Quando as outras parecem correr agarradas à pista, quando a última curva é feita e vemos atletas de elite com colas que as fixam ao chão e prendem a aceleração, Faith Kipyegon voa. Nada a detém, não há cansaço nem fadiga nem limites, há uma passada larga, confiante, um domínio da cena, da distância, das adversárias, do estádio, de Tóquio inteira.
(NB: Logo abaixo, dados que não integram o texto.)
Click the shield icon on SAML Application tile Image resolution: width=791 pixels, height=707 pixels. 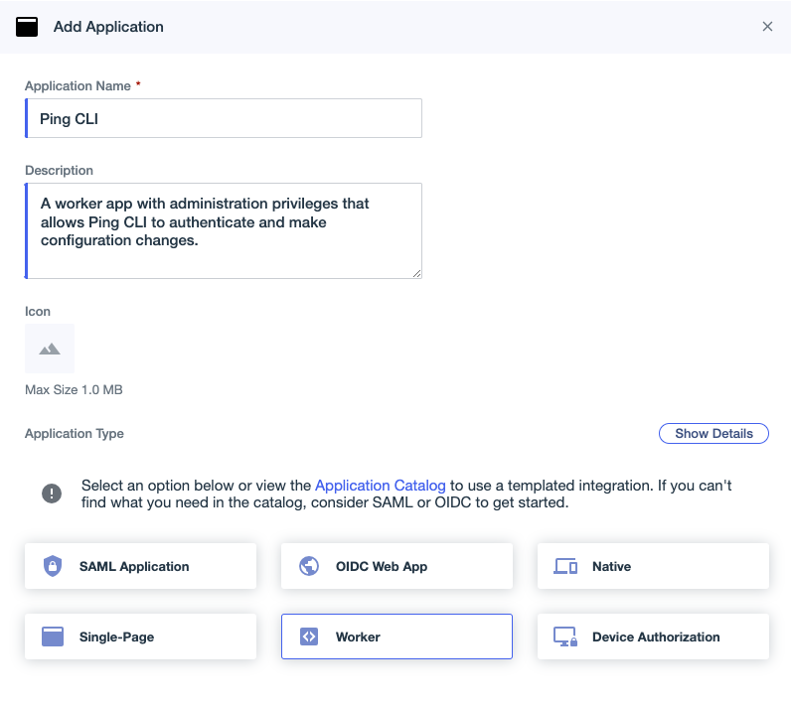[x=53, y=566]

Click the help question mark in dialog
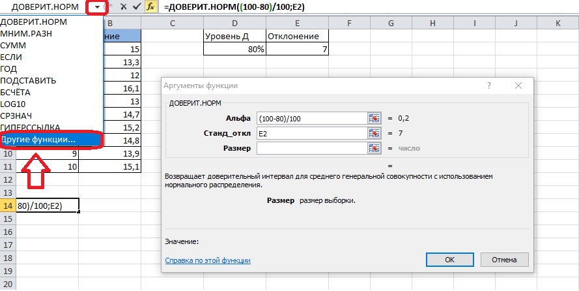(488, 85)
Um, dois, três, quatro. A queniana cruza a meta e mostra um póquer de dedos. É o número de vezes que foi campeã mundial nos 1.500 metros, num total de cinco ouros na competição, juntando aos da sua prova preferida o dos 5.000 metros em Budapeste 2023. E em Jogos Olímpicos? Campeã nos 1.500 metros no Rio de Janeiro 2016, em Tóquio 2020, em Paris 2024. Uma ditadura é qualquer coisa como isto.
Leve e levitante, Kipyegon, que embarca em aventuras comerciais para fazer a milha em menos de quatro minutos, acentuou o seu domínio no Japão. Esteve sempre no primeiro lugar, não largando a posição que é sua há uma década. Terminou com 3.52:15 minutos.
A festa das quenianas só não foi plena devido a Jessica Hull. A australiana ousou desafiar a ditadora, na última curva fez um assomo de aproximação, mas terminaria mais preocupada com Dorcus Ewoi e Nelly Chepchirchir. Ensanduichada entre quenianas, foi batida por Ewoi, mas resistiu, no limite, a Chepchirchir. Terminaria exausta, louvada pela armada do Quénia.
Mais atrás, Salomé Afonso concluiu em 12.ª. Teve um registo de 4.00:47, perto do seu recorde pessoal de 3.59:32 minutos, conseguido ainda este ano.
Salomé chegou à final de forma conturbada. Inicialmente, a atleta do Benfica foi eliminada na segunda meia-final, com um registo de 4.15,08 minutos, efetuado após uma colisão com a alemão Nele Wessel.
Concluída a eliminatória, a italiana Marta Zenoni, que provocou o incidente, foi imediatamente desclassificada. A ausência da transalpina levou à repescagem de Wessel , seguindo-se a inclusão de Salomé, na sequência de um recurso. Desta forma, eram 14 as mulheres na linha de partida para a distância que, em Atenas 1997, foi vencida por Carla Sacramento, ainda a recordista portuguesa (3.57,71 minutos).
Salomé Afonso, lisboeta de 27 anos, está em clara subida de nível. Foi vice-campeã europeia nos europeus indoor de Apeldoorn e, nesta competição, foi a quinta melhor do seu continente.
Nos primeiros metros, a portuguesa andou na cauda do grupo, mas conseguiu ir galgando posições. Chegou a fazer acreditar que poderia terminar entre as 10 melhores, ficaria como 12.ª. É um crescimento brutal face aos últimos mundiais, quando foi 37.ª em Budapeste 2023.